PhD Research Seminar: Ontology-Controlled Automatic Item Generation in Personalized Learning Environments, Machine Reading Comprehension with Interpretable Discrete Reasoning
First talk: Methods and Software Tools for Ontology-Controlled Automatic Item Generation in Personalized Learning Environments
Speaker: Mariia Gordenko, second-year PhD student, Faculty of Computer Science
In the last decade, there has been a great increase in the number and variety of methods for automatic item generation (AIG). It can be partly explained by the infiltration of educational data mining methods into the traditional AIG approaches mainly based on item response theory, testlet response theory, and other well-known testology models. We overview ontology-based methods for generating and evaluating the quality of assessment items and propose new approaches for generating open-ended questions. We discuss the differences between the traditional AIG and intelligent methods based on data science, as well as examples of using ontology-controlled AIG methods.
Two use cases are considered. Firstly, COVID-19 highlights not only the strengths but also the weaknesses of existing educational software. The lack of an engineering approach in the deployment of distance-learning tools leads to technological and methodological problems. Significant ideological differences between educational software generations are discussed with special attention to non-cloud-based and cloud-based collaborative technologies and corresponding platforms. Thus, the power of integration based on industry-wide interoperability standards can help solve current problems in distance education related to software.
Secondly, we observe an increasing number of users of corporate educational solutions utilizing cloud architecture. However, non-cloud-based learning tools do not meet the requirements imposed by this growth. We name technologies and product features that allow corporate solutions to quickly gain popularity among educational society. We provide clear examples of their connection to learning methods that can improve teaching, learning, and last, but not least, user’s experience. Finally, we highlight the significant role of integration and interoperability standards supporting easy components replacement and scaling.

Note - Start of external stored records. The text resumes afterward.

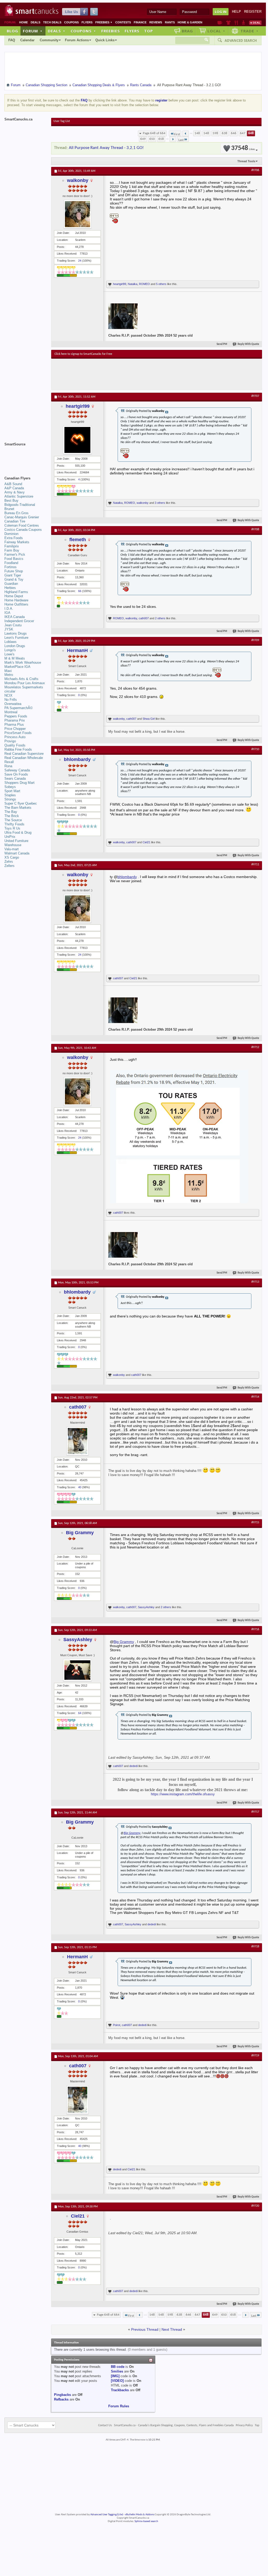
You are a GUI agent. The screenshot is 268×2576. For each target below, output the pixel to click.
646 (233, 133)
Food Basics (13, 559)
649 (143, 139)
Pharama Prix (14, 720)
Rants (170, 22)
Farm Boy (11, 550)
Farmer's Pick (14, 554)
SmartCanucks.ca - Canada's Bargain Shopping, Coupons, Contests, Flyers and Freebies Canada (174, 2425)
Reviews (155, 22)
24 (79, 260)
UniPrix (9, 837)
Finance (140, 22)
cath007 (144, 618)
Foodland (11, 563)
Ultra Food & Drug (17, 832)
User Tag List (61, 121)
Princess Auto (14, 737)
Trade (249, 30)
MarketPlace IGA (17, 667)
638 (224, 133)
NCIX (8, 695)
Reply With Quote (248, 344)
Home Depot (13, 596)
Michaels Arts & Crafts (21, 679)
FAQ (11, 40)
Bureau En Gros (16, 513)
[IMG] (115, 2376)
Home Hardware (16, 600)
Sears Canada (15, 778)
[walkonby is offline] (77, 214)
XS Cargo (11, 857)
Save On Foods (16, 774)
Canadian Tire (14, 521)
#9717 (255, 1811)
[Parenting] (243, 22)
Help (236, 11)
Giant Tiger (12, 575)
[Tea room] (219, 22)
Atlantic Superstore (18, 496)
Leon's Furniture (16, 638)
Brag (187, 30)
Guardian (11, 584)
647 (242, 133)
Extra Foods (13, 538)
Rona (8, 766)
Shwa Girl (149, 718)
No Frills (10, 700)
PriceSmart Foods (18, 733)
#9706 (255, 170)
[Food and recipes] (236, 22)
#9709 (255, 640)
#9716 (255, 1629)
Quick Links (105, 40)
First (177, 134)
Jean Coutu (13, 625)
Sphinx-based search (146, 2521)
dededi (133, 1766)
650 (152, 139)
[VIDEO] (117, 2381)
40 (79, 1487)
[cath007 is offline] (77, 1441)
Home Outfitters (16, 604)
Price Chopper (15, 729)
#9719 (255, 2055)
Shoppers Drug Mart (19, 783)
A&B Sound (13, 484)
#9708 (255, 529)
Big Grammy (80, 1532)
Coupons (71, 22)
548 (206, 133)
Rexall (9, 762)
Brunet (9, 509)
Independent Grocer (19, 621)
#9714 (255, 1396)
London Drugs (14, 646)
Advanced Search (241, 40)
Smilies (117, 2371)
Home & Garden (190, 22)
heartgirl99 (119, 284)
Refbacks (61, 2399)
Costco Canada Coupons (23, 530)
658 (161, 139)
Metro (8, 675)
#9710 (255, 749)
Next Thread (172, 2329)
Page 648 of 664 (154, 133)
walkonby (77, 180)
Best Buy (11, 500)
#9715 (255, 1522)
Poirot (116, 2025)
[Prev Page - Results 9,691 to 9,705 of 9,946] (185, 133)
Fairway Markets (16, 542)
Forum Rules (118, 2406)
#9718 (255, 1946)
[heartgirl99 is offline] (77, 440)
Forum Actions (77, 40)
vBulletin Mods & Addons (139, 2514)
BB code (117, 2367)
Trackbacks (120, 2390)
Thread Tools (246, 161)
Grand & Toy (13, 579)
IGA (7, 613)
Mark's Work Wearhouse (22, 662)
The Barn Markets (17, 808)
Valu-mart (11, 849)
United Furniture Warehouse (16, 843)
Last (181, 140)
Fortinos (10, 567)
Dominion (11, 534)
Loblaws (10, 642)
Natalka (132, 284)
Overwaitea (12, 704)
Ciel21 (146, 842)
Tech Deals (52, 22)
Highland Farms (16, 592)
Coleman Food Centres (21, 525)
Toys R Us (12, 828)
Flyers (87, 22)
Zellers (9, 866)
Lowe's (9, 654)
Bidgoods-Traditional (19, 505)
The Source (13, 820)
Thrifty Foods (14, 824)
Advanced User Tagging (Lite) (106, 2514)
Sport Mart (12, 791)
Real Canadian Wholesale (23, 758)
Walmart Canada (16, 853)
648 (251, 133)
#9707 (255, 396)
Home (23, 22)
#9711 (255, 864)
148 (197, 133)
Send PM (222, 344)
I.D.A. (8, 608)
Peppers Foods (15, 716)
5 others (161, 284)
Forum (33, 30)
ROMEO (144, 284)
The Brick (11, 816)
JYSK (8, 629)
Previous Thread (144, 2329)
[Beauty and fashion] (228, 22)
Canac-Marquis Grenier (21, 517)
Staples (10, 795)
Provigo (10, 741)
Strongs (10, 799)
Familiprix (11, 546)
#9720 (255, 2205)
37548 (243, 148)
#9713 (255, 1281)
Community (49, 40)
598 (215, 133)
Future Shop (13, 571)
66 (79, 591)
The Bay (10, 812)
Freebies (103, 22)
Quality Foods (14, 745)
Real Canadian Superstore (24, 754)
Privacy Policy (244, 2425)
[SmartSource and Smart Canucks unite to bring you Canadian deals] (25, 456)
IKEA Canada (14, 617)
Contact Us (105, 2425)
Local (216, 30)
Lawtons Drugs (15, 633)
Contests (123, 22)
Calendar (27, 40)
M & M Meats (14, 658)
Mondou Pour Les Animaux (24, 683)
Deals (35, 22)
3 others (160, 502)
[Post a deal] (255, 22)
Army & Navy (14, 492)
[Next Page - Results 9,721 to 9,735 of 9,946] (173, 139)
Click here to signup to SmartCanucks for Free (83, 354)
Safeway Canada (17, 770)
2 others (160, 618)
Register (253, 11)
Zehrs (8, 862)
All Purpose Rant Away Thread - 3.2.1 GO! (106, 148)
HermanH (77, 650)
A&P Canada (14, 488)
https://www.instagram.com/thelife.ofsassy (183, 1794)
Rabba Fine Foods (18, 749)
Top (148, 30)
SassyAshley (146, 1607)
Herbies (10, 588)
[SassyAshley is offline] (77, 1670)
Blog (12, 30)
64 (79, 1713)
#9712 (255, 1047)
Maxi (8, 671)
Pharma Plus (14, 724)
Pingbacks (62, 2395)
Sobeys (10, 787)
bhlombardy (77, 759)
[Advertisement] (149, 374)
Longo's (10, 650)
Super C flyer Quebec (20, 803)
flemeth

Second talk: Machine Reading Comprehension with Interpretable Discrete Reasoning
Speaker: Ramil Yarullin, second-year PhD student, Faculty of Computer Science
Machine reading comprehension aims to enable machines to answer questions over a given context. Inferring the answer may require multiple-step reasoning and involve discrete operations such as extracting spans from a text, negation, counting, numerical comparison, sorting, and arithmetic expressions. Recent works also show that even without additional supervision, it is possible to train neural networks to output the reasoning process in the form of a program whose execution against a given context yields a correct answer. In this talk, we will overview the existing approaches in this line of research and discuss possible ways of creating a model with both interpretability and state-of-the-art performance.